San Miniato in crisi recupera Greene
Altri tempi, altri uomini, altre passioni: anni tumultuosi, fervidi di idee, un confrontarsi febbrile intorno alle scelte teatrali, sempre in caccia di nuovi testi prestigiosi. L'Istituto del Dramma Popolare era un laboratorio propositivo, cittadella e punto di riferimento dell'intellighentia cattolica, luogo di dibattito, spesso aspro. Era il 1955, l'anno de Il Potere e la gloria di Graham Greene, un dramma inquietante, tratto dall'omonimo romanzo, in scena già da due stagioni a Parigi. Su suggerimento di Diego Fabbri, don Ruggini, anima dell'istituto, insieme con Silvio D'Amico, riuscì a superare una serie di impedimenti da parte delle gerarchie del clero che ritenevano scandalosa la vicenda dell'unico prete rimasto nel Messico rivoluzionario «piccolo uomo impastato di orgoglio e di paura, di peccato e di eroismo» abituatosi a bere e a coricarsi con una donna. Ruggini, comunque, vinse la sua battaglia, vide in scena il dramma di Greene — un cast straordinario: regia di Squarzina, scena di Polidori, musiche di Carpi, nei ruoli principali Tieri, Garrani, Mario Ferrari, Piefederici, Graziani, Moschin, Rissone, Bianchini... — salutato dalla critica plaudente. Lo spettacolo, però, non piacque al vescovo di San Miniato che costrinse alle dimissioni don Ruggini: si avvertivano già i primi duri contrasti fra cattolici illuminati e conformisti.

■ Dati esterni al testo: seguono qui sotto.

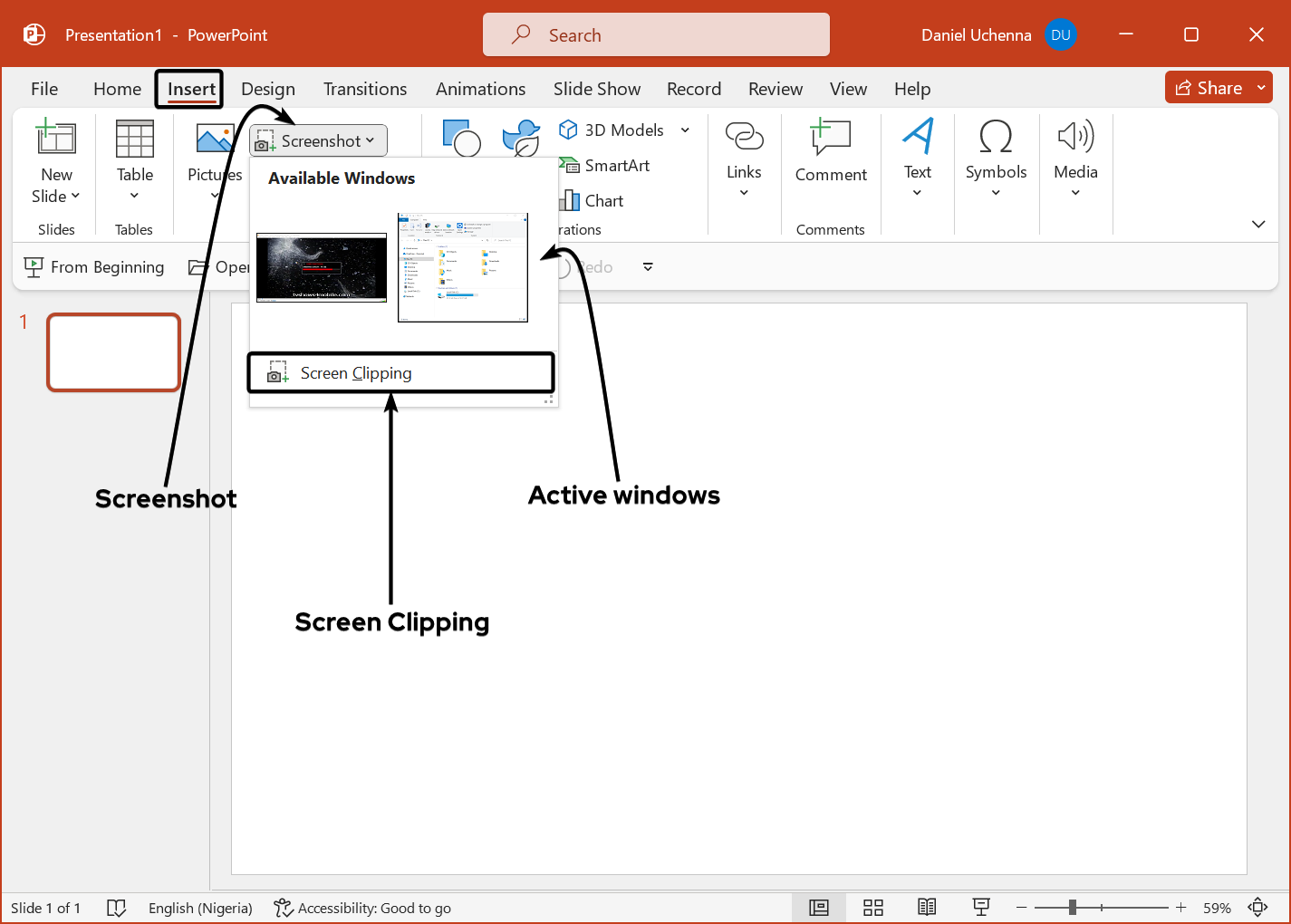Toggle Normal view in status bar
This screenshot has width=1291, height=924.
819,908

«Ma come! — si rammaricava Ruggini — In Italia, c'è una istituzione che si affatica a introdurre nel teatro un'aria più respirabile, un'aria cristiana: tutto il resto è pressoché monopolio dei comunisti e delle riviste dalle 40 gambe 40, e questa unica istituzione cattolica, tirata avanti con tanti stenti da cattolici, con all'attivo dei veri successi, non solo teatrali, ma religiosi e morali, deve avere addosso le ire ringhiose e concertate di Vescovi e dell'organo ufficiale della Santa Sede!». E profetava: «Il fatto è che noi siamo destinati a morire perché in vita non ci siamo mai voluti legare al carrozzone della Marozia [una potente patrizia romana del 900] del XX secolo, cioè del prof. Gedda. E questa è tal cosa che ci condanna al boicottaggio del cattolicesimo ufficiale e a condurre, a forze impari, una disperata battaglia da assediati».

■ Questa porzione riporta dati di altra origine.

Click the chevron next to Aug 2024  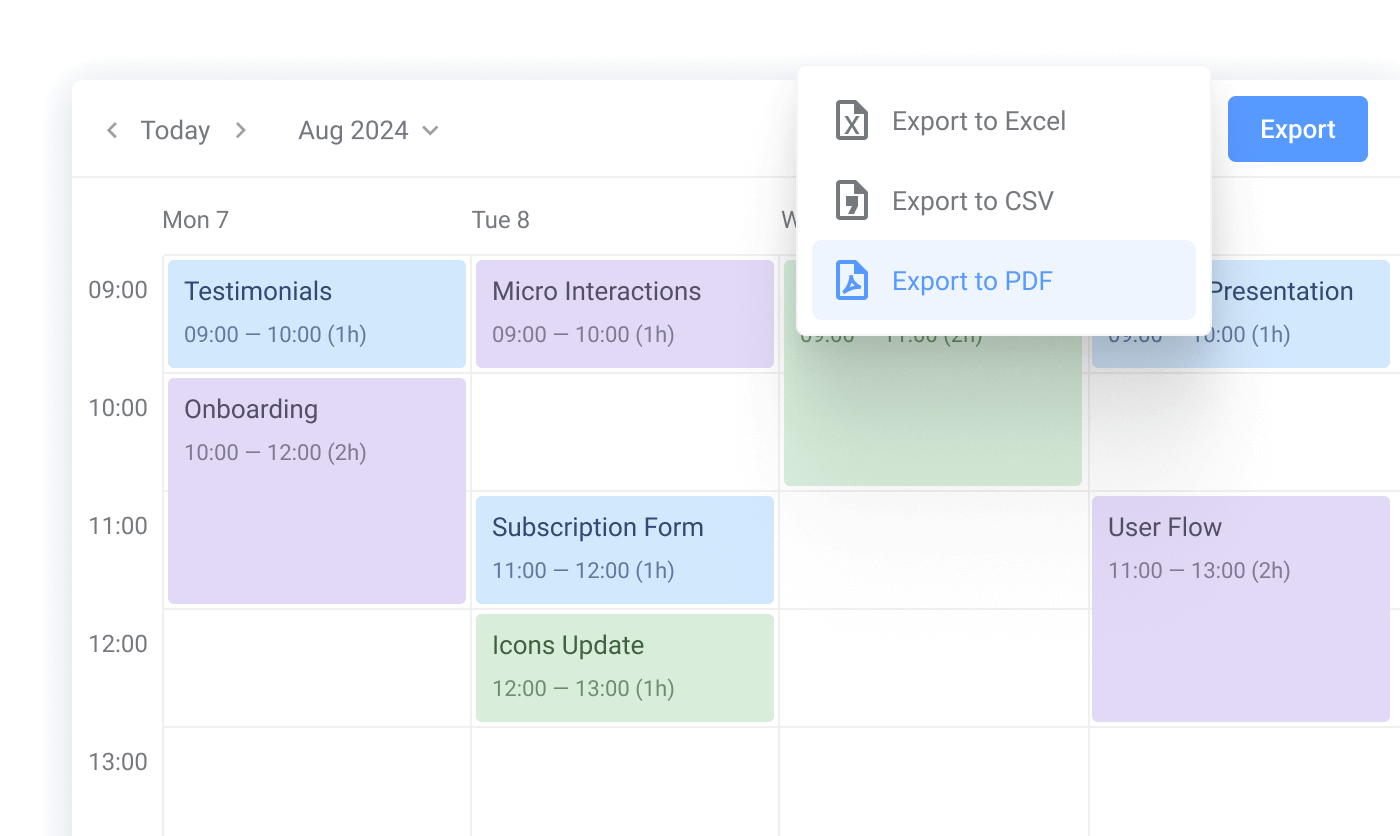[x=430, y=131]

Insomma don Ruggini, che pure fu reintegrato dopo qualche tempo, già nel 1955 scorgeva un futuro tutt'altro che roseo per l'istituto. Il serbatoio di testi spirituali si sarebbe inaridito, una volta esaurita la produzione specifica degli Eliot, Claudel, Greene, Bernanos, Fabbri. Si sarebbe dovuto ricorrere ad autori di nome come De
Ghelderode, Luzi, Wiesel, Wojtyla, Mann, Strindberg. Ma non si sarebbe fatto uno sforzo di fantasia avvicinando i nuovi autori, ignorando l'evoluzione del teatro e della società. Ed eccoci a oggi con l'Istituto che non è in grado di fornire una novità, come vorrebbe lo statuto, e si aggrappa proprio a Il Potere e la gloria di trentasei anni fa. La scelta — o meglio il ripiego — è stata giustificata in mille modi, ma la nostra impressione, e non solo la nostra, è che il festival sammiatese sia giunto a fine corsa. Solo rifondandolo artisticamente e strutturalmente, non chiudendosi in se stesso, accettando contributi laici, documentandosi su quanto è accaduto da anni ed accade nel contesto teatrale nazionale, promuovendo iniziative tendenti a interessare la fiorente nuova drammaturgia, l'ente potrà riassumere il suo ruolo originale. In quanto al remake del dramma di Greene non c'à molto da dire. Onestamente lo storico adattamento di Cannan e Bost ci è parso terribilmente invecchiato, meno teatrale, più televisivo. Né la regia di Giancarlo Sbragia è andata oltre una lettura piana, convenzionale, cercando l'effetto e trascurando una maggiore analisi introspettiva dei personaggi. Spettacolo coreografico, ma di scarsa emozionalità. Bella la scabra scena lignea di Giovanni Polidori montata su un girevole che consente tre diversi ambienti. Costumi di Alessandro Ciammarughi, musiche di Luciano Francisci. Giancarlo Sbragia ha sostenuto con abilità e alcuni sprazzi di genio (sapienti toni ironici) il ruolo del prete maledetto, ubriacone, peccatore, uomo fra gli uomini, ma unico uomo di Dio in una plaga disperata, un Cristo malato, controverso. Non entusiasmanti il tenente marxista di Mattia Sbragia, il dentista di Elio Veder, il capo della polizia di Pino Michienzi, il cugino del governatore di Camillo Milli e via via tutti gli altri. Cordiali accoglienze.